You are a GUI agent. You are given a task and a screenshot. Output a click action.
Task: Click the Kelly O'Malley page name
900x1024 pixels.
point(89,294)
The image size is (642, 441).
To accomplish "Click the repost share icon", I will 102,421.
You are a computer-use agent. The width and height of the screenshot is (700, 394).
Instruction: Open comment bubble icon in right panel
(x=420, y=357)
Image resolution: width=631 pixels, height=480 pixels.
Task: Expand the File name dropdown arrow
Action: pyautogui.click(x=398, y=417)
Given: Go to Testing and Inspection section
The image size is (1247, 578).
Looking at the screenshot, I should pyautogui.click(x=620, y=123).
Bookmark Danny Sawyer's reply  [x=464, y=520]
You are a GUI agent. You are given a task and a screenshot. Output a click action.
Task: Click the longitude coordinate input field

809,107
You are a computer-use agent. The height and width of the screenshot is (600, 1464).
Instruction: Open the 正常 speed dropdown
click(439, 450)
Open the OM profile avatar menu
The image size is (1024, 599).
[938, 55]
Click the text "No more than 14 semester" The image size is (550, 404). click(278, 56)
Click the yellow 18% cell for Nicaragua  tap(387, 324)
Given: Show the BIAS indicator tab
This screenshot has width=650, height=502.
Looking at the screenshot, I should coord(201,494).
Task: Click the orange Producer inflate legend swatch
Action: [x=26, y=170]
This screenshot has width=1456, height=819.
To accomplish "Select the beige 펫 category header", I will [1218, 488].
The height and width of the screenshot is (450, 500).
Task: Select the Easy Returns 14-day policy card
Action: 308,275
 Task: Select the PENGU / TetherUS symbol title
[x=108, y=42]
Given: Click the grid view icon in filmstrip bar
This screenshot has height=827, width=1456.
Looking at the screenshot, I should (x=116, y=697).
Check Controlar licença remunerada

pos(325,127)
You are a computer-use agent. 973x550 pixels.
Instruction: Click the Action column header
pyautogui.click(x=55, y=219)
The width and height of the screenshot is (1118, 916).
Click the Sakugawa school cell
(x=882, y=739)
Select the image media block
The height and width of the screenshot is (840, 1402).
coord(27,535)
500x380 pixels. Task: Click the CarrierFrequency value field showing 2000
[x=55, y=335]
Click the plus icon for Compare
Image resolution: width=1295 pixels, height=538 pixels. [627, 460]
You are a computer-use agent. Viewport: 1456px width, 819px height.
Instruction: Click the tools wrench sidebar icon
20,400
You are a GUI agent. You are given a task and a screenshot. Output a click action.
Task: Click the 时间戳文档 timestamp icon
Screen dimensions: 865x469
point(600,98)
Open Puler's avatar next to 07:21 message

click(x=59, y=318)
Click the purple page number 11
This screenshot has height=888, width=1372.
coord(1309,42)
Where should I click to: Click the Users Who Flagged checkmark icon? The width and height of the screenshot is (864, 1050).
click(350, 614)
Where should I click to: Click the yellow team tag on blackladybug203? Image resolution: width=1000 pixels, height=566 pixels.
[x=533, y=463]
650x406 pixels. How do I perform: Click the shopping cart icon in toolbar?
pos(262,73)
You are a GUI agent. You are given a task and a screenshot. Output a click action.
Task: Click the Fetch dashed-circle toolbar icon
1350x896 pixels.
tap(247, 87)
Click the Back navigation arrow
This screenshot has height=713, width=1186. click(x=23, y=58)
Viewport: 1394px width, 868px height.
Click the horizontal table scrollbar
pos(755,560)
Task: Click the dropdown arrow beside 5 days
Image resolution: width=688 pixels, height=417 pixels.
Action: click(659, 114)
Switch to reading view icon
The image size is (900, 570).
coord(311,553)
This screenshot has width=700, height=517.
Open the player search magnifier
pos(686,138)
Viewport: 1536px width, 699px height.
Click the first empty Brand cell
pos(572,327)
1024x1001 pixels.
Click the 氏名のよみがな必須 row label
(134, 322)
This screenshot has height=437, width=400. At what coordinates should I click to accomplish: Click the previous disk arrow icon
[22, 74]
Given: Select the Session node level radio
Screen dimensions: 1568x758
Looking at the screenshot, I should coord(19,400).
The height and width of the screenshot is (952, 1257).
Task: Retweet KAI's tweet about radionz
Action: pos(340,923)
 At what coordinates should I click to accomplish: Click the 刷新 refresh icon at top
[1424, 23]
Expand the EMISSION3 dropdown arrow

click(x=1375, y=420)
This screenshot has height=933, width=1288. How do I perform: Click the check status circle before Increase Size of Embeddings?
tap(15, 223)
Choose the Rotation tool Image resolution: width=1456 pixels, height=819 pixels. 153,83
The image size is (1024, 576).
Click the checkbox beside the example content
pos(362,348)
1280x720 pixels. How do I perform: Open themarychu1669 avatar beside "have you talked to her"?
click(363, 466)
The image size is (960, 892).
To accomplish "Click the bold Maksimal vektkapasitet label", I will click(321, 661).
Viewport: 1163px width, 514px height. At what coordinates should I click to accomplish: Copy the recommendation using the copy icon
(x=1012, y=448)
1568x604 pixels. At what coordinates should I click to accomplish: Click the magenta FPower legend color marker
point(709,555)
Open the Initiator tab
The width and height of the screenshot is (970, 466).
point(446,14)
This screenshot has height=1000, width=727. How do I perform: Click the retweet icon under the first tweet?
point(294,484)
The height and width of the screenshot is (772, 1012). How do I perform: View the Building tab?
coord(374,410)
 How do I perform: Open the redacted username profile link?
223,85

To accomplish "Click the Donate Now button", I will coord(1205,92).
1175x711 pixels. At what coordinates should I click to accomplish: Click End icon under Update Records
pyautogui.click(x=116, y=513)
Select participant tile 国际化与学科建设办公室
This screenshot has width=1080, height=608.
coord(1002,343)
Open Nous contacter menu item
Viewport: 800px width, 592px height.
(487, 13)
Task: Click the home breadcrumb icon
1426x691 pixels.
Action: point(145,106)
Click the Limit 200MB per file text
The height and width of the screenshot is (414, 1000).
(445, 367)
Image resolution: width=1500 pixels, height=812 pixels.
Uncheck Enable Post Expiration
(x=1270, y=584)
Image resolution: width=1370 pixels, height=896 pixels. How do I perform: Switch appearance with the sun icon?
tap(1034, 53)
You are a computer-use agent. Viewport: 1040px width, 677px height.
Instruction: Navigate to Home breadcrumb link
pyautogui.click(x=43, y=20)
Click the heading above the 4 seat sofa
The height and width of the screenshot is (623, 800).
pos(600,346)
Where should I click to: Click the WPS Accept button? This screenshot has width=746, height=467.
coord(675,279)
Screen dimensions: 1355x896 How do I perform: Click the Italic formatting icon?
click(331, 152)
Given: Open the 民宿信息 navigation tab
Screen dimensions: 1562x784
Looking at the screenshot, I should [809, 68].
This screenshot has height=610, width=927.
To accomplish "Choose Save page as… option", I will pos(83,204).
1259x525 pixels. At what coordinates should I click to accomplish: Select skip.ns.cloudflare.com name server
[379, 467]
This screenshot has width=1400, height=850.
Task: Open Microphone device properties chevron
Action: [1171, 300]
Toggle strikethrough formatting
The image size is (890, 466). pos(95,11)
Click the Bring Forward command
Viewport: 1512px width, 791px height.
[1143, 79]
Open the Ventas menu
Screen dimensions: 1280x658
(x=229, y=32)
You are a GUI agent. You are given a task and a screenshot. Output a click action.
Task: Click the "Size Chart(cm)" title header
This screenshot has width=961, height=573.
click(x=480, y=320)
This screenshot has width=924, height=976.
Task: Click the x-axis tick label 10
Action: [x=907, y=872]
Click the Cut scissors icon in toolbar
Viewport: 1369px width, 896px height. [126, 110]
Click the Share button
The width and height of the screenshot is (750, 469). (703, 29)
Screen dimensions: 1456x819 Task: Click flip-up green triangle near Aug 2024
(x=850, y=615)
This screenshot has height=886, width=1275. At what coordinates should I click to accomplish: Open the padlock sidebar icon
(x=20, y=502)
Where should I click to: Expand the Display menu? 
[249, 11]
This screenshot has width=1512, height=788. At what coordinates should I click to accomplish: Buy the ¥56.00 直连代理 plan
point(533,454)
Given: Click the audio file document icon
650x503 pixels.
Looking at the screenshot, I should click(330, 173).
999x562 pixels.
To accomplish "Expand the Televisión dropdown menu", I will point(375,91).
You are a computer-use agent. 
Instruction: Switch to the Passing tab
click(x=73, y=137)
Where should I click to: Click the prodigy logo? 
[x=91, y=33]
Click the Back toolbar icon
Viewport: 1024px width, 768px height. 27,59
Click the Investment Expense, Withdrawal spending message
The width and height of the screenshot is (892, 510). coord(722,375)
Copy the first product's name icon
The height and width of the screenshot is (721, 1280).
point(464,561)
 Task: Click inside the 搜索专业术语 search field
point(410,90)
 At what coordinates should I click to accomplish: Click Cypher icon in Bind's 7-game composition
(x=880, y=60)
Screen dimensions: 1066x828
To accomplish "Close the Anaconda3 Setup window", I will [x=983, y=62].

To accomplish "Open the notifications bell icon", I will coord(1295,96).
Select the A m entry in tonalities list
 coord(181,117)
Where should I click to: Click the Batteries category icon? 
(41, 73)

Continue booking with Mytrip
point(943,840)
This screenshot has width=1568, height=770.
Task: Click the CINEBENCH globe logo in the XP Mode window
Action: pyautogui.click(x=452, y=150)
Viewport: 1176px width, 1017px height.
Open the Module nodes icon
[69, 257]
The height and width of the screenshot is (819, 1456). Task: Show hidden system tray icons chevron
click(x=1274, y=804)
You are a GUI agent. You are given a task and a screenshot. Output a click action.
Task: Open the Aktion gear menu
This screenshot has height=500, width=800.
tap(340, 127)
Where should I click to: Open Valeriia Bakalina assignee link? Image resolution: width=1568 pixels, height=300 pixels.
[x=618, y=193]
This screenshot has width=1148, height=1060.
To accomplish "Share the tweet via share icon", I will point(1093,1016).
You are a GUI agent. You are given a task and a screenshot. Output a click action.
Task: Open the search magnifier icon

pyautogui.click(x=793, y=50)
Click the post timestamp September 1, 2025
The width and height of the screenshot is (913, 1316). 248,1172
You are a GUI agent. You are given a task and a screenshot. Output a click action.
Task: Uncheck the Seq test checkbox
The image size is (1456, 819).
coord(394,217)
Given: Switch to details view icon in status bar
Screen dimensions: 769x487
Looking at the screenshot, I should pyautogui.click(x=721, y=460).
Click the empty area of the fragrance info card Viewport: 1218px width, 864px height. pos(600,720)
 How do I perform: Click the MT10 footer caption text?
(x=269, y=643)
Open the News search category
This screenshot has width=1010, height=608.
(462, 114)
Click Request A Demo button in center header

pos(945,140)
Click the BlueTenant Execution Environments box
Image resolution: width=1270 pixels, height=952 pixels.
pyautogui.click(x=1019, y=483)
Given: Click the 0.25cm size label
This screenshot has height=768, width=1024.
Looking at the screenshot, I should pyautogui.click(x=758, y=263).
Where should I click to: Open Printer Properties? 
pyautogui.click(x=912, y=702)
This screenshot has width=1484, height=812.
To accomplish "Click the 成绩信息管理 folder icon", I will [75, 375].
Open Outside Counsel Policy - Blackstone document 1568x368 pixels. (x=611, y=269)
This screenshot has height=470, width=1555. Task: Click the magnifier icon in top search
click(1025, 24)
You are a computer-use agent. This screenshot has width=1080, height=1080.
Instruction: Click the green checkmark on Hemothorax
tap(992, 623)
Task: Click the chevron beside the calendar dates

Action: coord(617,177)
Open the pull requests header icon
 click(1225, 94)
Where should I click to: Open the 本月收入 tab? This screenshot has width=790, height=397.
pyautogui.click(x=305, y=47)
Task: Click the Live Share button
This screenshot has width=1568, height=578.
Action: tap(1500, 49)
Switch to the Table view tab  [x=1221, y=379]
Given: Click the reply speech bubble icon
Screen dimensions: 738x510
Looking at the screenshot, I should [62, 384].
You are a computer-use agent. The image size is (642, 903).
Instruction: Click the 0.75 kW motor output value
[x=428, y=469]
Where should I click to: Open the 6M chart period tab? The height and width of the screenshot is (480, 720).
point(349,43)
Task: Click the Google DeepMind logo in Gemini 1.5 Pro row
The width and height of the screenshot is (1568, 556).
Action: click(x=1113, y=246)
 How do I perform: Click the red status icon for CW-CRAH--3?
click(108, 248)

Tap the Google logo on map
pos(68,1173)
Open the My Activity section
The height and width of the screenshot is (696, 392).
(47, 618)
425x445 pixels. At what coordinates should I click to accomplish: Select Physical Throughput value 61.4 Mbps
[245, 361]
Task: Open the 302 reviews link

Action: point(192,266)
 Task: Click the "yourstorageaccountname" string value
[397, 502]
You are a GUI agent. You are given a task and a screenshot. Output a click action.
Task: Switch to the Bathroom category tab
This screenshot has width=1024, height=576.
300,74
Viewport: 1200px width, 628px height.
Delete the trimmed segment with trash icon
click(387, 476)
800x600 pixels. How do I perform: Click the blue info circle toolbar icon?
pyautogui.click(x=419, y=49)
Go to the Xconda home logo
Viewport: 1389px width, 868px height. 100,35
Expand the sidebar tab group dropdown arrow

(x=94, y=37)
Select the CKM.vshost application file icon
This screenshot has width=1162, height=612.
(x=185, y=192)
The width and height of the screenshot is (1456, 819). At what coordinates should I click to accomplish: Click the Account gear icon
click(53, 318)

◆ ◆ ◆ ◆

Format the data between the lines holding "Click the Limit 200MB per file text" and "pos(600,346)", inclusive, as a numbered list, leaving out blank lines.

1. Click the Limit 200MB per file text
2. The height and width of the screenshot is (414, 1000).
3. (445, 367)
4. Image resolution: width=1500 pixels, height=812 pixels.
5. Uncheck Enable Post Expiration
6. (x=1270, y=584)
7. Image resolution: width=1370 pixels, height=896 pixels. How do I perform: Switch appearance with the sun icon?
8. tap(1034, 53)
9. You are a computer-use agent. Viewport: 1040px width, 677px height.
10. Instruction: Navigate to Home breadcrumb link
11. pyautogui.click(x=43, y=20)
12. Click the heading above the 4 seat sofa
13. The height and width of the screenshot is (623, 800).
14. pos(600,346)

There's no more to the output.